Task statement:
Carry on the passage on solid oxide fuel cell efficiency from where it stops after equation (3).

According to the reference. [29], if the temperature of the reactants entering the fuel cell is not at the surrounding temperature, the maximum work and efficiency are different from those reported. Here, we assumed that the temperature of the reactants entering the SOFC is the same as that of the surrounding temperature. Moreover, the surrounding temperature is assumed as the reacting temperature. Thus, the ideal efficiency of the electrochemical reaction can be expressed as the ratio of the Gibbs free energy change and enthalpy change:

$${\eta }^0=\frac{\Delta G}{\Delta H}$$

(1)

The current is the production of the mole rate of electrons and the Faraday constant:

$$I=2\mathrm{F}·n$$

(2)

The ideal voltage is the ratio of the Gibbs free energy change and the current:

$$U^0=\frac{\Delta G}{I}$$

(3)

Input data:
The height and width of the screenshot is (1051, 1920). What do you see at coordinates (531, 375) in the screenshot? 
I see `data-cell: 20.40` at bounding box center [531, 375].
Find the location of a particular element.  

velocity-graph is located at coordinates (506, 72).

---

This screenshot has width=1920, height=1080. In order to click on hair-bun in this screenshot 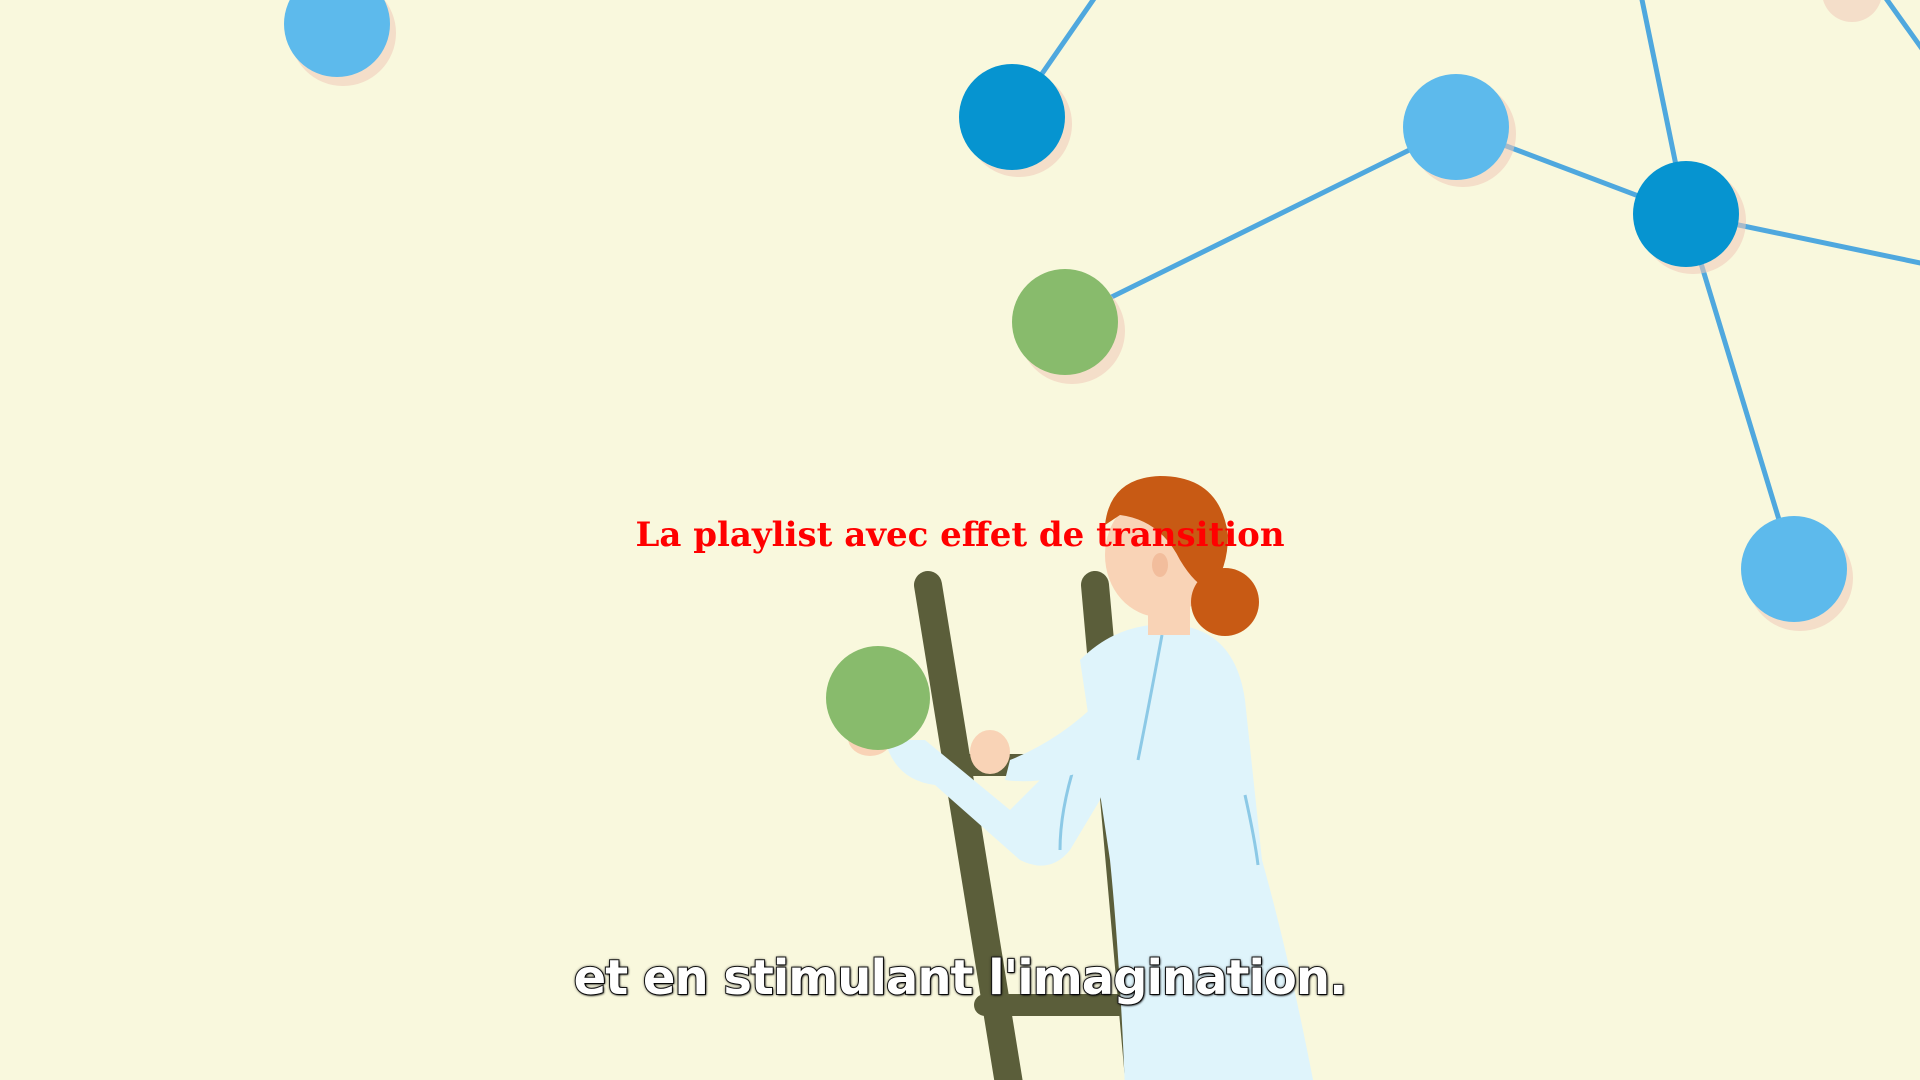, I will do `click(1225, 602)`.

==

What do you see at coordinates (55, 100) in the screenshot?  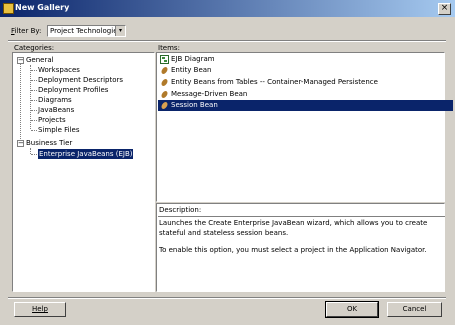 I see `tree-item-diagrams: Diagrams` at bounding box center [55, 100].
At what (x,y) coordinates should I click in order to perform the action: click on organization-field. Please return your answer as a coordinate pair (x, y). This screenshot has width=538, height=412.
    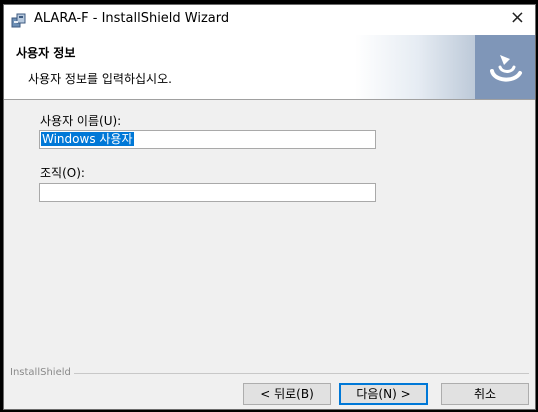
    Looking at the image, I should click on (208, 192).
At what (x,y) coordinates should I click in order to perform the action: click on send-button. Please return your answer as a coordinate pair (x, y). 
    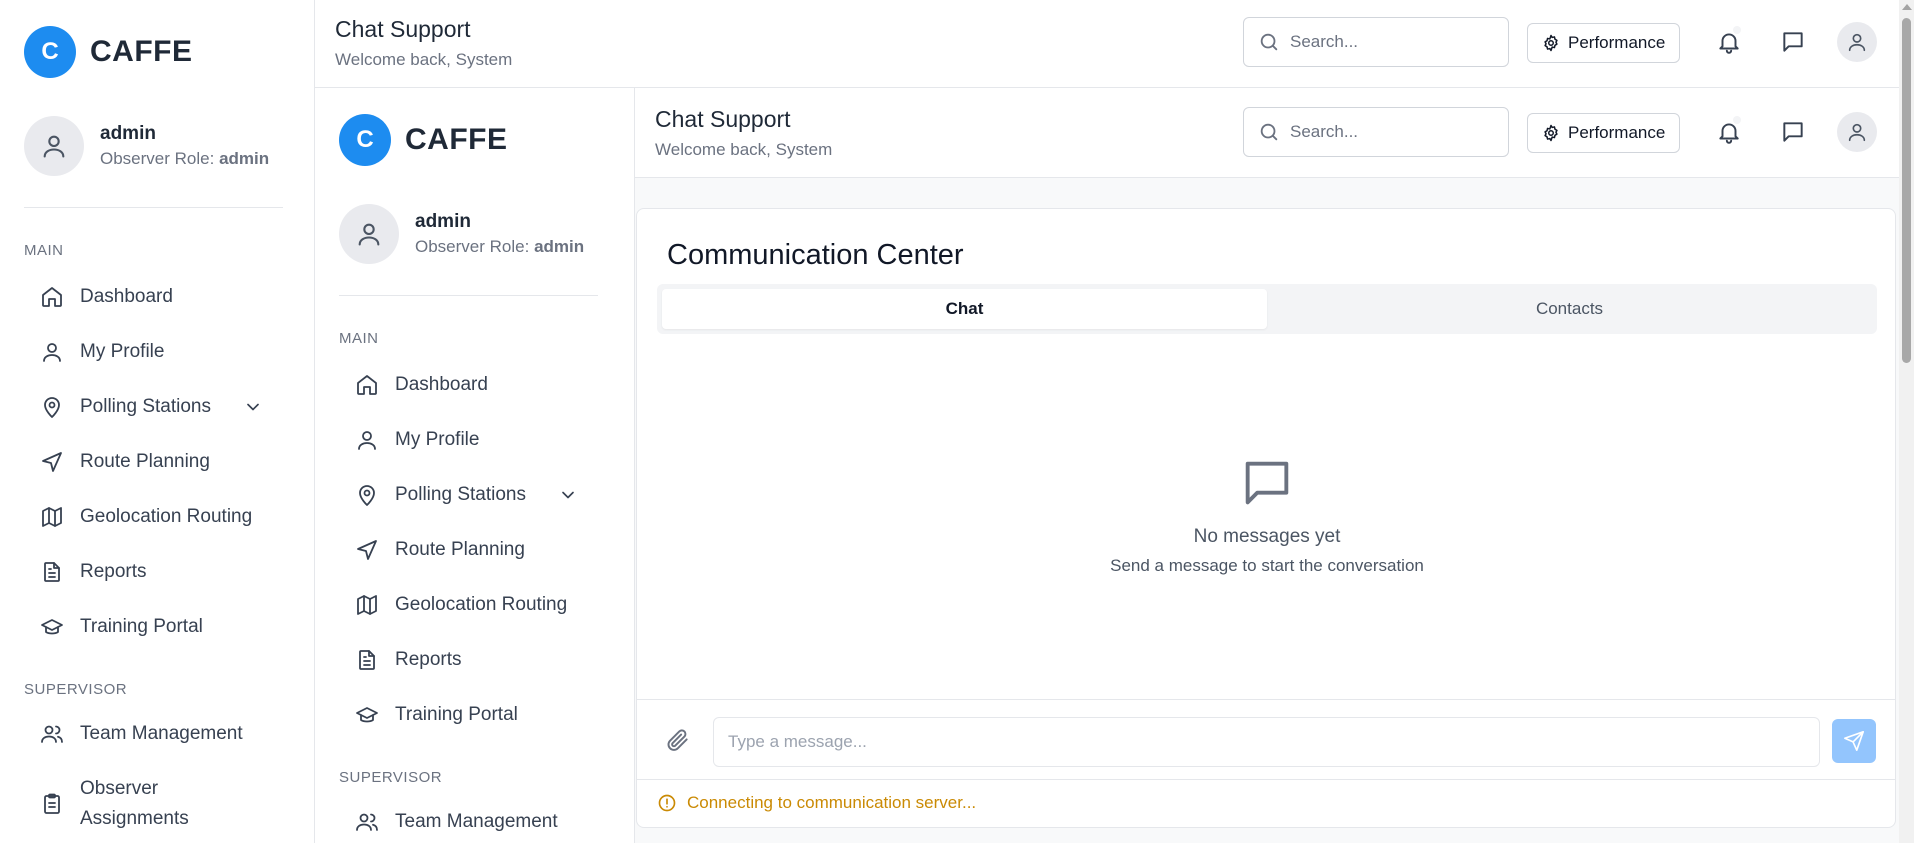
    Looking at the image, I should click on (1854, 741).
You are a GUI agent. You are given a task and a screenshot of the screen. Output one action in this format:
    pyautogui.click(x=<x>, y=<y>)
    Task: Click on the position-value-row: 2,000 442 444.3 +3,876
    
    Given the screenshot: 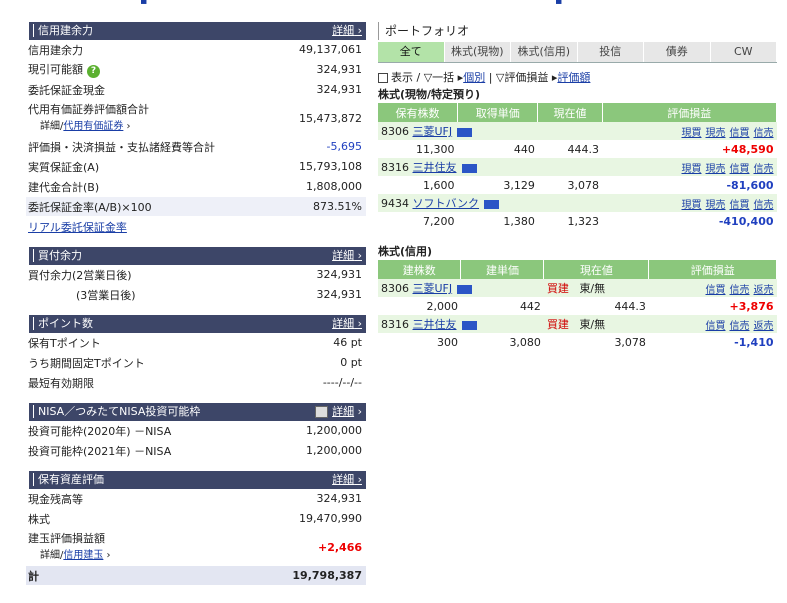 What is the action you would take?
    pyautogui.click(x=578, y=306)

Answer for the task:
The actual efficiency of the electrochemical reaction is the production of the ideal efficiency and the ratio of the actual voltage and the ideal voltage:

$${\eta }_{\mathrm{fc}}=\frac{\Delta G}{\Delta H}\times \frac{U_{\mathrm{out}}}{U^0}$$

(4)

The actual electrochemical reaction efficiency, ${\eta }_{\mathrm{fc}}$, is the function of the temperature and pressure, reaction concentration, and electrode properties. In this work, the actual efficiency is assumed as 0.7. The complex actual process calculation is ignored.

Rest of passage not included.